== Task statement ==
For this exercise, transcribe all the records below exactly.
===============
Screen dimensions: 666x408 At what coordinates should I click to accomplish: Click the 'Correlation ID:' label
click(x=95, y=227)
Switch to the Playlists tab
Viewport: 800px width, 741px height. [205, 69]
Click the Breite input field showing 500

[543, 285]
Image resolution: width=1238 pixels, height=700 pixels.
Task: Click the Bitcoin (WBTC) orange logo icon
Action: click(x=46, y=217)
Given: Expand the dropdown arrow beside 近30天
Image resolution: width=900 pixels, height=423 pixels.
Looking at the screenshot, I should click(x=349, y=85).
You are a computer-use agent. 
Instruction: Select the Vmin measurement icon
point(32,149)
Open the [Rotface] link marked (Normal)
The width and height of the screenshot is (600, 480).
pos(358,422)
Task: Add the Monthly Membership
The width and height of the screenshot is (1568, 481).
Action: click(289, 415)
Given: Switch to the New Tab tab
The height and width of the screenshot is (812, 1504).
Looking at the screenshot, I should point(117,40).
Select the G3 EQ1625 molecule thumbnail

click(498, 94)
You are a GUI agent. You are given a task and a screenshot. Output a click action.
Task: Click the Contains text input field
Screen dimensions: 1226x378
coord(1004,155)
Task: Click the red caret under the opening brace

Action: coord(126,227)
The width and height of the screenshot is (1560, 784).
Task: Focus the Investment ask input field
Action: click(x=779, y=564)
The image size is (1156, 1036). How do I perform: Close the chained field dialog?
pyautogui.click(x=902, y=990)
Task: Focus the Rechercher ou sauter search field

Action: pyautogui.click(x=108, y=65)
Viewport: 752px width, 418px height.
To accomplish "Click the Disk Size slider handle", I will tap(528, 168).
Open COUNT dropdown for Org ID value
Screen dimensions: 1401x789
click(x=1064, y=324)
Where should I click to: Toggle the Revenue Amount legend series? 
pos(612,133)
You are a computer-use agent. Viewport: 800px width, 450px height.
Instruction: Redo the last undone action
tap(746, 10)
===============
== Expected answer ==
Screen dimensions: 666x408 At what coordinates should I click to accomplish: Click the 'Correlation ID:' label
click(x=95, y=227)
Switch to the Playlists tab
Viewport: 800px width, 741px height. [205, 69]
Click the Breite input field showing 500

[543, 285]
Image resolution: width=1238 pixels, height=700 pixels.
Task: Click the Bitcoin (WBTC) orange logo icon
Action: click(x=46, y=217)
Given: Expand the dropdown arrow beside 近30天
Image resolution: width=900 pixels, height=423 pixels.
Looking at the screenshot, I should click(x=349, y=85).
You are a computer-use agent. 
Instruction: Select the Vmin measurement icon
point(32,149)
Open the [Rotface] link marked (Normal)
The width and height of the screenshot is (600, 480).
pos(358,422)
Task: Add the Monthly Membership
The width and height of the screenshot is (1568, 481).
Action: click(289, 415)
Given: Switch to the New Tab tab
The height and width of the screenshot is (812, 1504).
Looking at the screenshot, I should point(117,40).
Select the G3 EQ1625 molecule thumbnail

click(498, 94)
You are a GUI agent. You are given a task and a screenshot. Output a click action.
Task: Click the Contains text input field
Screen dimensions: 1226x378
coord(1004,155)
Task: Click the red caret under the opening brace

Action: coord(126,227)
The width and height of the screenshot is (1560, 784).
Task: Focus the Investment ask input field
Action: click(x=779, y=564)
The image size is (1156, 1036). How do I perform: Close the chained field dialog?
pyautogui.click(x=902, y=990)
Task: Focus the Rechercher ou sauter search field

Action: pyautogui.click(x=108, y=65)
Viewport: 752px width, 418px height.
To accomplish "Click the Disk Size slider handle", I will tap(528, 168).
Open COUNT dropdown for Org ID value
Screen dimensions: 1401x789
click(x=1064, y=324)
Where should I click to: Toggle the Revenue Amount legend series? 
pos(612,133)
You are a computer-use agent. Viewport: 800px width, 450px height.
Instruction: Redo the last undone action
tap(746, 10)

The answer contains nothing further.